Exercise prompt —
Your answer should hold only the lines from the one containing "Where should I" through the last line below, copied exactly; pictures stay out.
•••
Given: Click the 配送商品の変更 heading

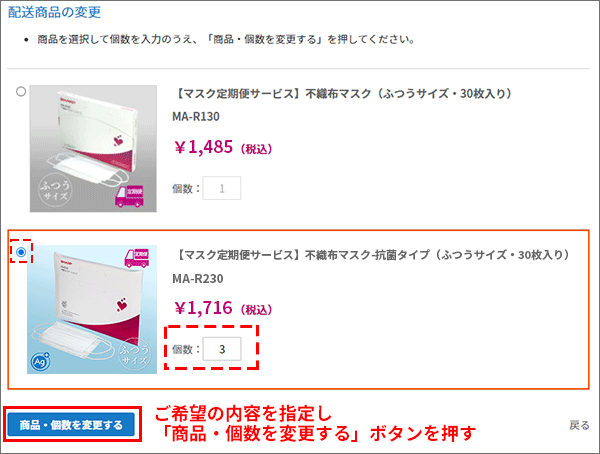Looking at the screenshot, I should (54, 12).
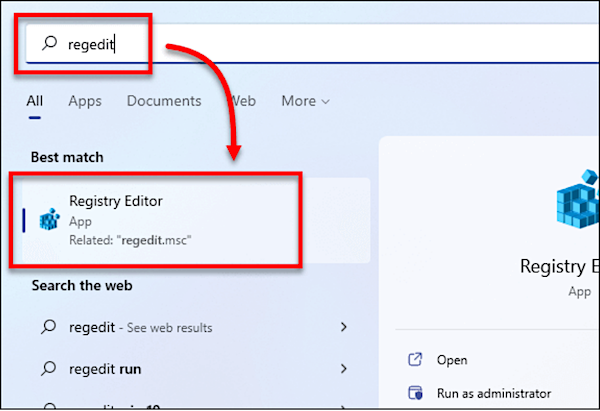Open the 'regedit - See web results' suggestion
Screen dimensions: 600x411
[140, 328]
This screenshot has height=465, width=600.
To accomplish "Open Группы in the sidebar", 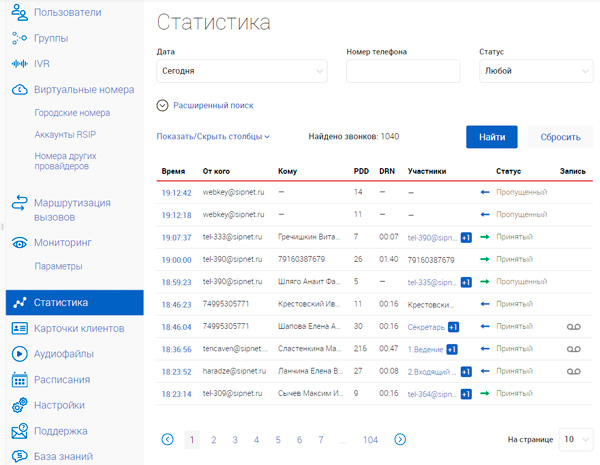I will pyautogui.click(x=50, y=38).
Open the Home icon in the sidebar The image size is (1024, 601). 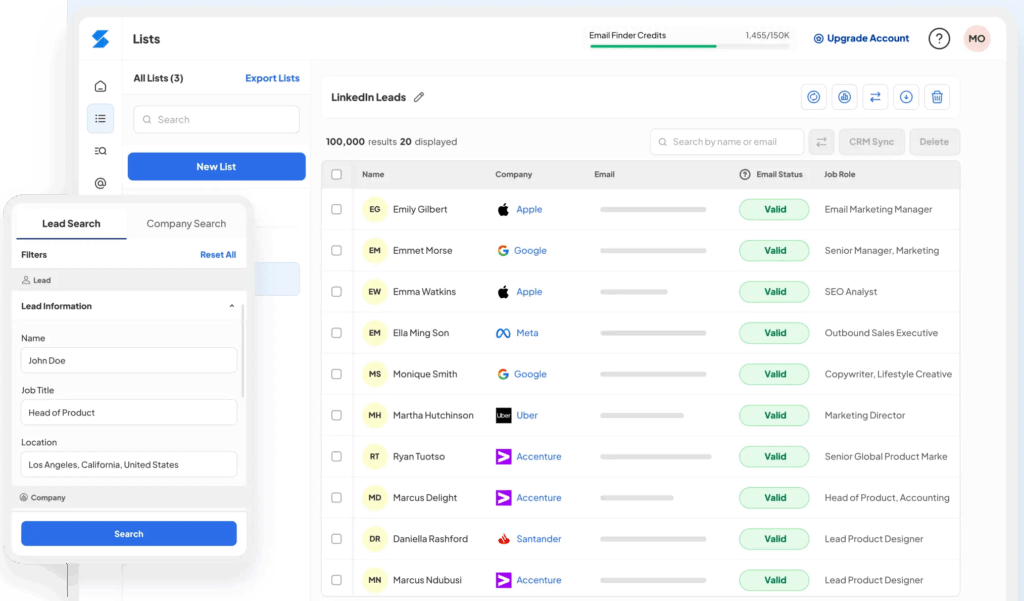(100, 86)
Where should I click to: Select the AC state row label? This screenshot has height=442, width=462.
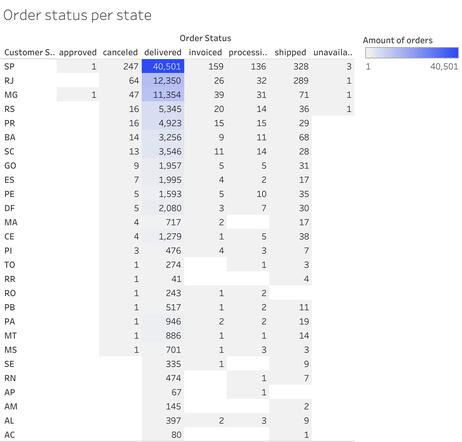pyautogui.click(x=9, y=435)
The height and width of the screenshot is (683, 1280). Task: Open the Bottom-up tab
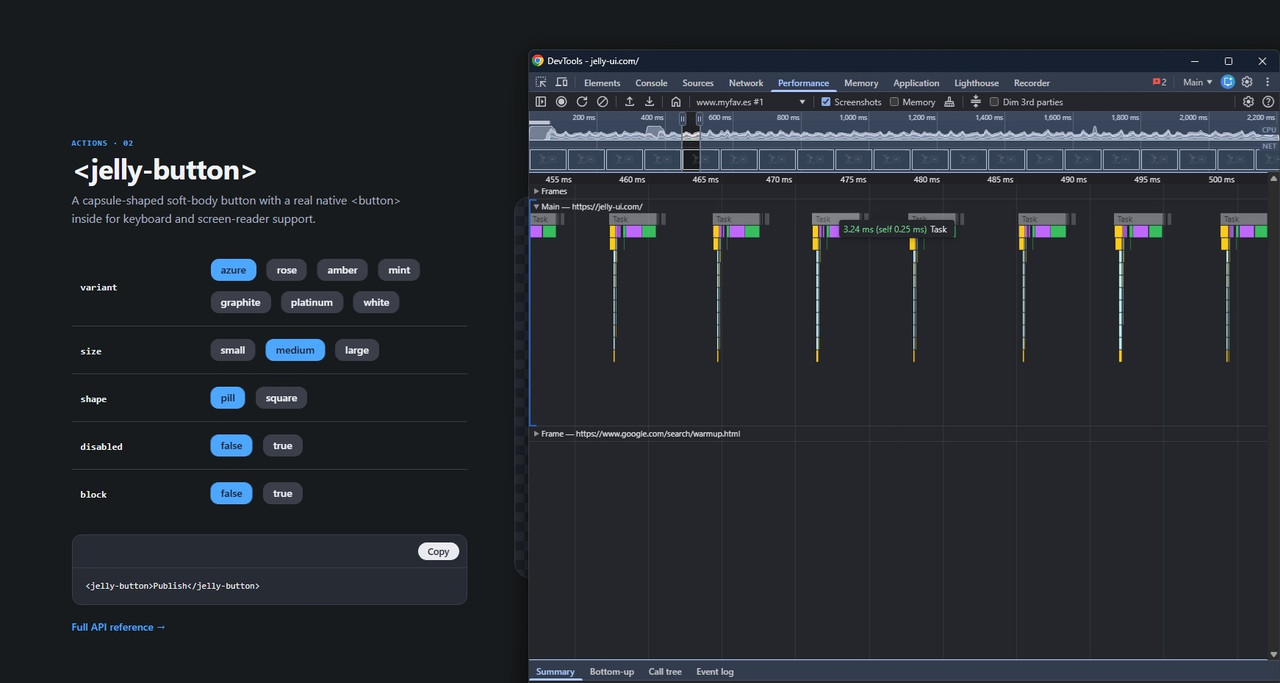[x=612, y=672]

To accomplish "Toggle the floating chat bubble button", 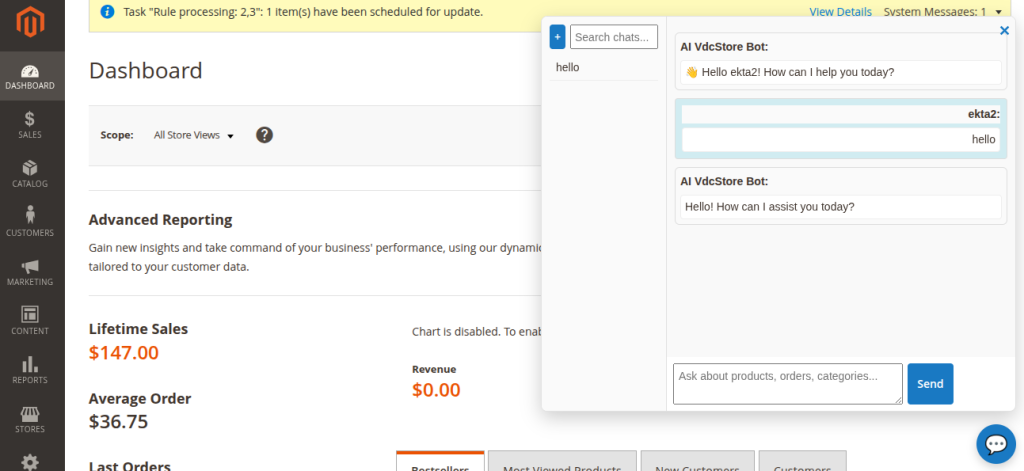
•••
Your solution —
Where should I click to: Select the AC state row label? This screenshot has height=442, width=462.
pyautogui.click(x=9, y=435)
The height and width of the screenshot is (683, 1280). Task: Open the Bottom-up tab
[x=612, y=672]

To accomplish "Toggle the floating chat bubble button", 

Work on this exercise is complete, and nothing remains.